OML Old news? Please tell me that a january 2011 article is not old news! An april 2010 study is actually more recent than your ITF 07 test.
How could you even try to use an 07 test against a more recent test conducted by the same sources that you also use Cross(Sydney)
The article is new. The gist of the article is old. It has its roots in a 2004 Japanese invention of a string lubricant that supposedly makes the strings slippery, which Prof. Kawazoe was asked to test so that they can submit data to the ITF for product certification. At around that time, players were switching to new generation poly strings en masse supposedly because of its spin-enhancing qualities. Concerned that these strings might affect the integrity of the game, the ITF began testing strings’ effect on spin, particularly on poly strings. That is what the ’07 tests were about.

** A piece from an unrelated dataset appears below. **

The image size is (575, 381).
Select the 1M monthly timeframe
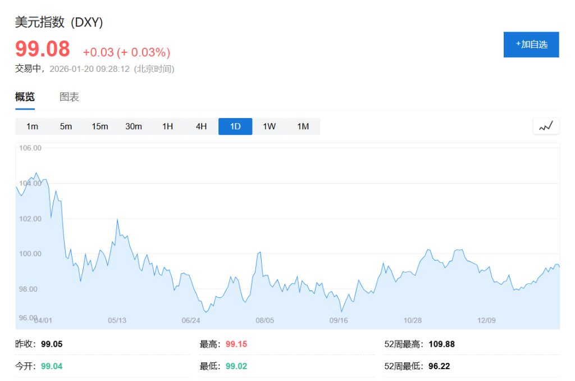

Cross and Lindsey conducted similar tests 3 years later, in part for the USRSA and the TIA. In my previous post regarding their tests, I provided additional information pertaining to the results of these tests which the article neglected to include.
I don’t disagree with the results of either the ITF or the Cross/Lindsey experiments. They are what they are. No question that polys do increase spin. The question is, how much more spin? ITF says not enough to warrant a rule change. And in the Cross/Lindsey tests, the 20+% increase in clamped rackets is reduced by 30% in hand-held rackets. In addition, they also included a caveat that the properties of the incoming ball has more influence on spin than the string itself. Those are the facts.
So, from this overall perspective, the player has to decide whether a slight gain in spin (which is dependent on the incoming ball anyway) is significant enough for their game. And, like I mentioned, the “new physics of tennis” article failed to mention the relationship of Nadal’s groundstrokes and customized racket to the spin he generates.
As far as Borg is concerned, this is what I stated:
It would have been nice if the article also explained how Borg was able to generate heavy topspin using a tiny wood racket strung with gut at 80 lb., considering that his strings obviously didn’t have the snap back qualities of poly.
One thing that the poly and Borg’s woodie racket have in common is a stiff stringbed. Perhaps Borg had the right idea of how to increase spin long before polys became the rage.
How you would think that I’m implying Borg’s topspin as “equal to the modern era” is beyond me. You seem to read too much into what I say, trying to find a meaning beyond what it actually means.
If there is mockery and name-calling going on, it certainly isn’t coming from me. I don’t have a fondness for smileys either.